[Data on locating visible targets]
----------

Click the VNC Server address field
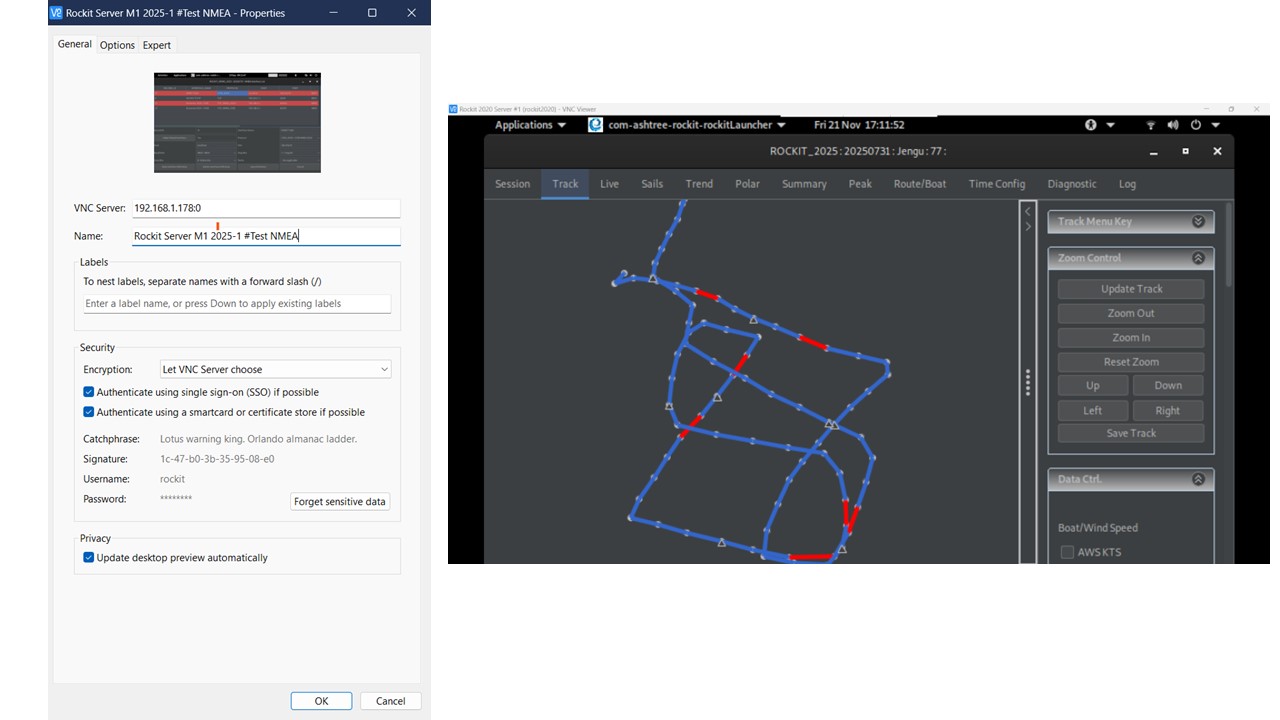The width and height of the screenshot is (1280, 720). [266, 208]
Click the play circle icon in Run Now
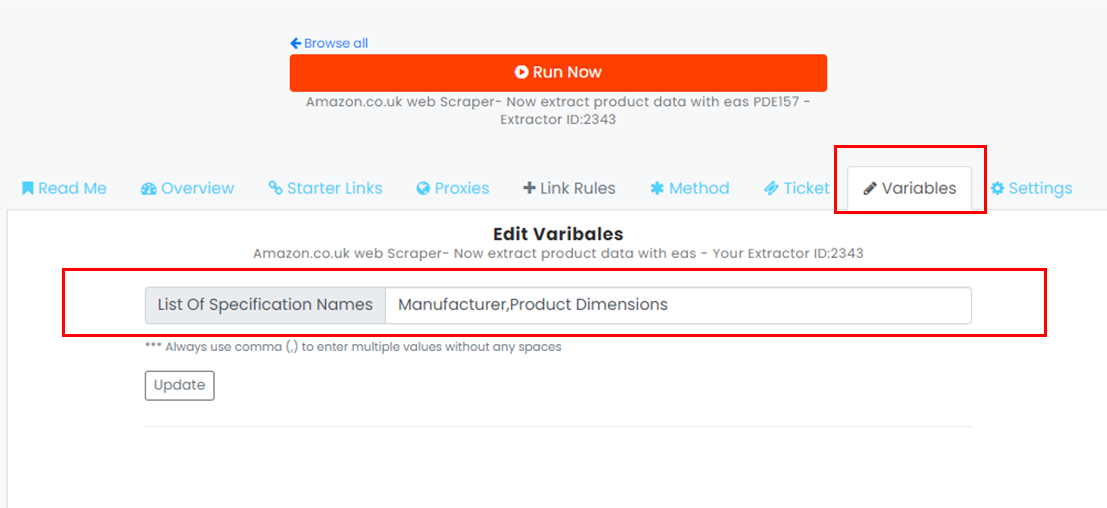This screenshot has height=508, width=1107. point(522,72)
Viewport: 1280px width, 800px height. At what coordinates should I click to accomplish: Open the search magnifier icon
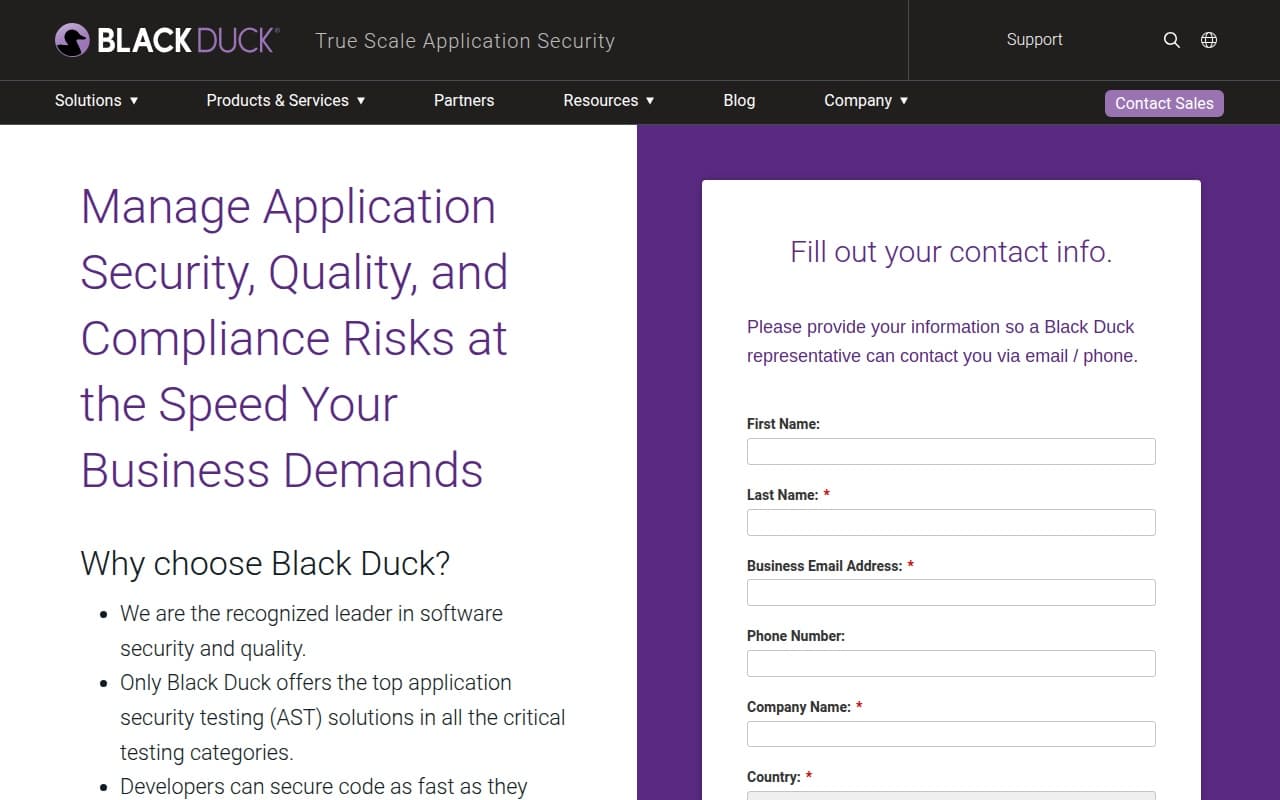(1171, 40)
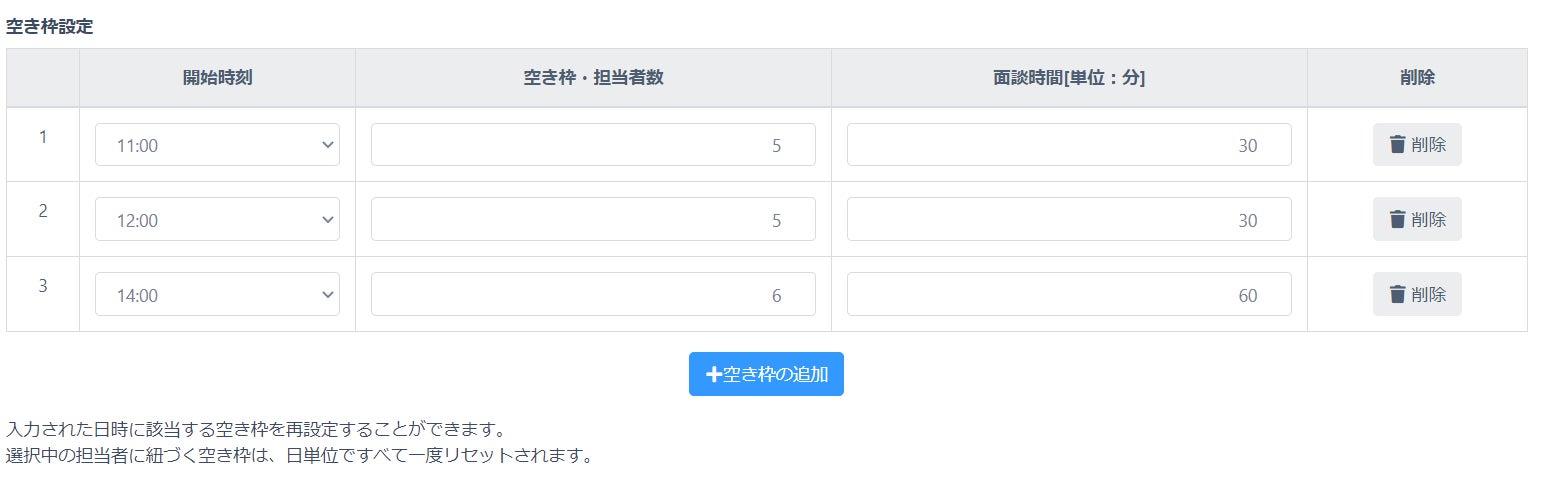Click the 空き枠・担当者数 column header
This screenshot has width=1547, height=479.
point(593,78)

----------

# AIM OF THE TASK
Rewrite every item with "icon" swapped for "button", keeping everything else the same. Leave the pictures out of your answer.

# SOLUTION
Click the VNC Server address field
The width and height of the screenshot is (1280, 720). [266, 208]
Click the play circle button in Run Now
This screenshot has height=508, width=1107. point(522,72)
Viewport: 1280px width, 800px height. At what coordinates should I click to accomplish: Open the search magnifier button
(1171, 40)
Click the 空き枠・担当者数 column header
This screenshot has width=1547, height=479.
point(593,78)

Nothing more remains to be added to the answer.